--- INPUT RECORDS Enclosed Below ---
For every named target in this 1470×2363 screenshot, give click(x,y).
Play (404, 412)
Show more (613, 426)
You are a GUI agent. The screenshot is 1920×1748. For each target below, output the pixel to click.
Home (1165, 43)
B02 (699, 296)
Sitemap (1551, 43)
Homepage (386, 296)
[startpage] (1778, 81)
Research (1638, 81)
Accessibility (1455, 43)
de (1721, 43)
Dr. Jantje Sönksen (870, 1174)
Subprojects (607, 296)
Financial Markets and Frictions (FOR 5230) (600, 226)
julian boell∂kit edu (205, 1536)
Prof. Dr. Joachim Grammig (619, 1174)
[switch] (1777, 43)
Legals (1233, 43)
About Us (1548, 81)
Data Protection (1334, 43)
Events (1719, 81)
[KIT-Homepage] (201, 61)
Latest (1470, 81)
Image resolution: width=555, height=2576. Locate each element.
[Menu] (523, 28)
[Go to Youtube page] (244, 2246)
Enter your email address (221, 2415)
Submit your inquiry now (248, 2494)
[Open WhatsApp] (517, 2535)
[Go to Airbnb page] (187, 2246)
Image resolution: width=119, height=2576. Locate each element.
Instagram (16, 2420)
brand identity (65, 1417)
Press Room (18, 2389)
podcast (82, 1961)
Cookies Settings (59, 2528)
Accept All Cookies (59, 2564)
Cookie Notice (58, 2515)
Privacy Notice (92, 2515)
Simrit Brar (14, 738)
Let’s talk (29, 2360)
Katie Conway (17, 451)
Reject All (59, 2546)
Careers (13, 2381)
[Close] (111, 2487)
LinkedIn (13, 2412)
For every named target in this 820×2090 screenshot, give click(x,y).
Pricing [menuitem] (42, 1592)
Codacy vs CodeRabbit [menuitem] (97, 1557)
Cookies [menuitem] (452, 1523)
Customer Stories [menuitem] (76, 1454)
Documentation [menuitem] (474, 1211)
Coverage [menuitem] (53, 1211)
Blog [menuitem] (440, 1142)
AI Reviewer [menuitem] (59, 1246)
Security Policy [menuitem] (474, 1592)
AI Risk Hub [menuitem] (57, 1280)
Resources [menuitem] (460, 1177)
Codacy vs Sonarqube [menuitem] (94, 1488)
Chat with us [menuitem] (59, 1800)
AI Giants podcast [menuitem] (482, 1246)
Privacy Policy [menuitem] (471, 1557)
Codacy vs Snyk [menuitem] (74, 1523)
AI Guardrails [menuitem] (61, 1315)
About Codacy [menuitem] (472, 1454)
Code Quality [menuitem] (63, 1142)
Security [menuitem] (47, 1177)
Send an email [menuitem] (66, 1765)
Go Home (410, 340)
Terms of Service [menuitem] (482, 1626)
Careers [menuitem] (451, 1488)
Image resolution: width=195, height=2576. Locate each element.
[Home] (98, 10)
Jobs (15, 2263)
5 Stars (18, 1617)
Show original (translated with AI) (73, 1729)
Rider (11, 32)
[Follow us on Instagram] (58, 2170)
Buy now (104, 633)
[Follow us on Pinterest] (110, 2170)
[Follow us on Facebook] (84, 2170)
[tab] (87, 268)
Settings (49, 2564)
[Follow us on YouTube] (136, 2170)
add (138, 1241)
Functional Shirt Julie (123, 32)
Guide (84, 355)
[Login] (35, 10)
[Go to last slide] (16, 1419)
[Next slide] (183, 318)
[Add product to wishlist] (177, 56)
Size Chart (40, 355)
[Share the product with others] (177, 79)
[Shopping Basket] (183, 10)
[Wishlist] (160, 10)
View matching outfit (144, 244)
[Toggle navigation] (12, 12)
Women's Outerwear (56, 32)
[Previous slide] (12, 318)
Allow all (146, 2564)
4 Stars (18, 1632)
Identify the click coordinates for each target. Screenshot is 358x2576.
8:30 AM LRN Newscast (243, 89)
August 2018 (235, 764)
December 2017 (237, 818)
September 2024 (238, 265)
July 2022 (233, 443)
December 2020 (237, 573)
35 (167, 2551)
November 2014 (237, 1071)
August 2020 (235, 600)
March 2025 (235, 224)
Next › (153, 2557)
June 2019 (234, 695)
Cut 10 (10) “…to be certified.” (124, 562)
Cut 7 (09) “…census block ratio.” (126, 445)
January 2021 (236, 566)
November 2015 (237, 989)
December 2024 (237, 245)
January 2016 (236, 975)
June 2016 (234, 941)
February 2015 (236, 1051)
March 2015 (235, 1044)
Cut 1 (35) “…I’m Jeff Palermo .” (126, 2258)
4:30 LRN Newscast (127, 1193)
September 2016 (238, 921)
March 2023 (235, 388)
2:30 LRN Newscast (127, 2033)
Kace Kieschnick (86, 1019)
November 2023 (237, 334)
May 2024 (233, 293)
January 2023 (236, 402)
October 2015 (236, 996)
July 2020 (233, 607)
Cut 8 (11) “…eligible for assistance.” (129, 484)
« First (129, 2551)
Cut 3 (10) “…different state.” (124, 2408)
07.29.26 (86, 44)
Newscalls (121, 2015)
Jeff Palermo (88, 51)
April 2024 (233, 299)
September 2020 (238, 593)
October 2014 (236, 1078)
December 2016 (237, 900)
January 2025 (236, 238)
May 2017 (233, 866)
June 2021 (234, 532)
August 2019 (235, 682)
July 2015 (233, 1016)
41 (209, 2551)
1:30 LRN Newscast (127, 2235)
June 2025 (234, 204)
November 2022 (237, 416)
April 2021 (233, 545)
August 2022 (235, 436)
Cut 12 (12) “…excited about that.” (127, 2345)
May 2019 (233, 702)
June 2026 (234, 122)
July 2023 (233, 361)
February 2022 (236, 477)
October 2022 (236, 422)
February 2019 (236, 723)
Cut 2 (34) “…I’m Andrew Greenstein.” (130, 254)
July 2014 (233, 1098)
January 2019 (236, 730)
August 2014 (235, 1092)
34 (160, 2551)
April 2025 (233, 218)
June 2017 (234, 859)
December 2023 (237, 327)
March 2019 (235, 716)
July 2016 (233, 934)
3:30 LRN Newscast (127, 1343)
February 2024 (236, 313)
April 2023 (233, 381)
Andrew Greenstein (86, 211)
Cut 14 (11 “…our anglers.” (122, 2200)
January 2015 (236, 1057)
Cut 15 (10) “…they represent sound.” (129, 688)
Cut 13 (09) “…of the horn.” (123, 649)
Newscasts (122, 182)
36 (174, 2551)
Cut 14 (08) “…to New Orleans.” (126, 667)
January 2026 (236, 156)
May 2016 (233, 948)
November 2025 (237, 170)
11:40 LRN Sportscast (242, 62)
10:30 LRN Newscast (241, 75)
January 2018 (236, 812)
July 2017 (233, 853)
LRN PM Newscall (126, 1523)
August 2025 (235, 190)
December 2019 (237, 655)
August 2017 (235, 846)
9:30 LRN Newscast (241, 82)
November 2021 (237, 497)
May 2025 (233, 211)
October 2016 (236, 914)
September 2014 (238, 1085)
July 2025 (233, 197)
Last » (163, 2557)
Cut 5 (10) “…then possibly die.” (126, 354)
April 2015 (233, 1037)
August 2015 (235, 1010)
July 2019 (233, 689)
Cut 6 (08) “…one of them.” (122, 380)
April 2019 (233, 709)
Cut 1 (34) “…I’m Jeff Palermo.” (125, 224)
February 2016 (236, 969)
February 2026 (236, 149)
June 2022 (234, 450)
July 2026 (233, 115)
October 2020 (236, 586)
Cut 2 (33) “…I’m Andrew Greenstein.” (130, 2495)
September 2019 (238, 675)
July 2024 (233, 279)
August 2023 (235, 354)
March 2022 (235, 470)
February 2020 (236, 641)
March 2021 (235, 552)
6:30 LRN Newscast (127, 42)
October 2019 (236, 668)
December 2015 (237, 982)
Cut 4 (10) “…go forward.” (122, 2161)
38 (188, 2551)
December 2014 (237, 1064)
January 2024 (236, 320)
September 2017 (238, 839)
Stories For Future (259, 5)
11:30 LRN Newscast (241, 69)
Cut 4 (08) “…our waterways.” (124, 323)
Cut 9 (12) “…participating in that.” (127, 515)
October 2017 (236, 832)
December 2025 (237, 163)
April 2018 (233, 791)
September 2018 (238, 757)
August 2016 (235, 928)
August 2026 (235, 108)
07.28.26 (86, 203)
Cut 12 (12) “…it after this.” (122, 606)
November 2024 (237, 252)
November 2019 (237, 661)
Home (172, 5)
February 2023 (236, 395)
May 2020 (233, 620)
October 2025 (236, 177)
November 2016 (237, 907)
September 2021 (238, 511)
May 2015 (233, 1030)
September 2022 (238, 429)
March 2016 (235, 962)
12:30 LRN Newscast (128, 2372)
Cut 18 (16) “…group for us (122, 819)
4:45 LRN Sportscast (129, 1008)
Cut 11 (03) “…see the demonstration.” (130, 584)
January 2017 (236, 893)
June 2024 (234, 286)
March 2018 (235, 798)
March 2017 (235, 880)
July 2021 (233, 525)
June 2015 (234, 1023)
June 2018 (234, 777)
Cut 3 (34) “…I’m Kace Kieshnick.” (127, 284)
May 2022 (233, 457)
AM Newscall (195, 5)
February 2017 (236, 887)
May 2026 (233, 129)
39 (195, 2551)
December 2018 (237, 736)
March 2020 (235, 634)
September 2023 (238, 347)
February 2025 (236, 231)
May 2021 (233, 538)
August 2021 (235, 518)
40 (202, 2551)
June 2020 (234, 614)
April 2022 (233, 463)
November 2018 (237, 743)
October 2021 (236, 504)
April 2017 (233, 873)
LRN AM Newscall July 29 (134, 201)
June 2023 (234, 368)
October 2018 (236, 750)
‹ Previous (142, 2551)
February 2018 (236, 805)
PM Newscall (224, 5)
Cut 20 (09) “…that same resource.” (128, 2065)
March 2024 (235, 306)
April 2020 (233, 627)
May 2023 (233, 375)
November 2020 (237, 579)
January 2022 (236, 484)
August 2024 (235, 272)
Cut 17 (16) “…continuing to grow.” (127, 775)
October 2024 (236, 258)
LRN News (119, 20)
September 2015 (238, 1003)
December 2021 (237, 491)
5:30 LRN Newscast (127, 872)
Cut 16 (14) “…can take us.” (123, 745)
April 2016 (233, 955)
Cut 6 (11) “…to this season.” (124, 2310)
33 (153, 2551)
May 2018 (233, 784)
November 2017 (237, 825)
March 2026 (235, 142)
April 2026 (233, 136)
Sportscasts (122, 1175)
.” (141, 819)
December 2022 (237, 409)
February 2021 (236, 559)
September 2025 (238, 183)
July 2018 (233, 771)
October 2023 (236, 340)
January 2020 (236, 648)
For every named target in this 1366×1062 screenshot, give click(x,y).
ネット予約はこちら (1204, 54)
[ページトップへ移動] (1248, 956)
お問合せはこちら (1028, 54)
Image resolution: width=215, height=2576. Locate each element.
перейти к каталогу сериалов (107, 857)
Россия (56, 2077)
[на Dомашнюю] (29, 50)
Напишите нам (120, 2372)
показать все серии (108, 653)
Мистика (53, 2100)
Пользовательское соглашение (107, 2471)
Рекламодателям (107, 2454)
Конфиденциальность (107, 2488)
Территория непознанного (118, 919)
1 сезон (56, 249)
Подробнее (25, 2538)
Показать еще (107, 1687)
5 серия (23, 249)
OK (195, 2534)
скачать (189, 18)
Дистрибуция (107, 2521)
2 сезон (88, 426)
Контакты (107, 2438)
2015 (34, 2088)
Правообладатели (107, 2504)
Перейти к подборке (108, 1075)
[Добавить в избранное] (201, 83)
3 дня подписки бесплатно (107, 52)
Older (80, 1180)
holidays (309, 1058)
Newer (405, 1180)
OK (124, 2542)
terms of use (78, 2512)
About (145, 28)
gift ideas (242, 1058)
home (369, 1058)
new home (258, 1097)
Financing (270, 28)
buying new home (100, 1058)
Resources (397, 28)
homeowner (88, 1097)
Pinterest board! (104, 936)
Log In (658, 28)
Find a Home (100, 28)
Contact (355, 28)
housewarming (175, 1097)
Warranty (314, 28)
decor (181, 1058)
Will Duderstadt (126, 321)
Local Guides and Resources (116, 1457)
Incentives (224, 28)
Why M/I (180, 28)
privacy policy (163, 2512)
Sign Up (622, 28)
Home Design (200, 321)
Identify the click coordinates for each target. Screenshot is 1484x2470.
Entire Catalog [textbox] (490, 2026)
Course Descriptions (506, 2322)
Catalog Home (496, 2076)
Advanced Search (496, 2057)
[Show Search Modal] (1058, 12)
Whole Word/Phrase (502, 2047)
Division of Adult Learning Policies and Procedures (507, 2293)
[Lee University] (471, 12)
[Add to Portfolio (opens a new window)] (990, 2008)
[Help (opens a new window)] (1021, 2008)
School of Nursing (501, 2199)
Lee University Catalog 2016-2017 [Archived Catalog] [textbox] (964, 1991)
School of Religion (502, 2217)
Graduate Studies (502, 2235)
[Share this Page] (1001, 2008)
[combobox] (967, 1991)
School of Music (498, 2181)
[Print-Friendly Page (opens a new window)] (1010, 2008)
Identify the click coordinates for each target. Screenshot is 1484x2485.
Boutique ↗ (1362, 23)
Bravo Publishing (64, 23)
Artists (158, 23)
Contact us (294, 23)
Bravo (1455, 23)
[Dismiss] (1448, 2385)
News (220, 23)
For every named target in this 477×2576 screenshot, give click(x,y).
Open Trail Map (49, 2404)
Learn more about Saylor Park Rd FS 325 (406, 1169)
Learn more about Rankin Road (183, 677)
--- End of Enclosed INPUT RECORDS ---
PROBLEM REQUIREMENTS.
Starting at the line that has "September 2022 (238, 429)" in the records above, restate word for word every line until the one that has "February 2025 (236, 231)", and include that one as well.

ANSWER SPACE.
September 2022 (238, 429)
March 2016 (235, 962)
12:30 LRN Newscast (128, 2372)
Cut 18 (16) “…group for us (122, 819)
4:45 LRN Sportscast (129, 1008)
Cut 11 (03) “…see the demonstration.” (130, 584)
January 2017 (236, 893)
June 2024 (234, 286)
March 2018 (235, 798)
March 2017 (235, 880)
July 2021 (233, 525)
June 2015 (234, 1023)
June 2018 (234, 777)
Cut 3 (34) “…I’m Kace Kieshnick.” (127, 284)
May 2022 (233, 457)
AM Newscall (195, 5)
February 2017 (236, 887)
May 2026 (233, 129)
39 (195, 2551)
December 2018 (237, 736)
March 2020 (235, 634)
September 2023 (238, 347)
February 2025 (236, 231)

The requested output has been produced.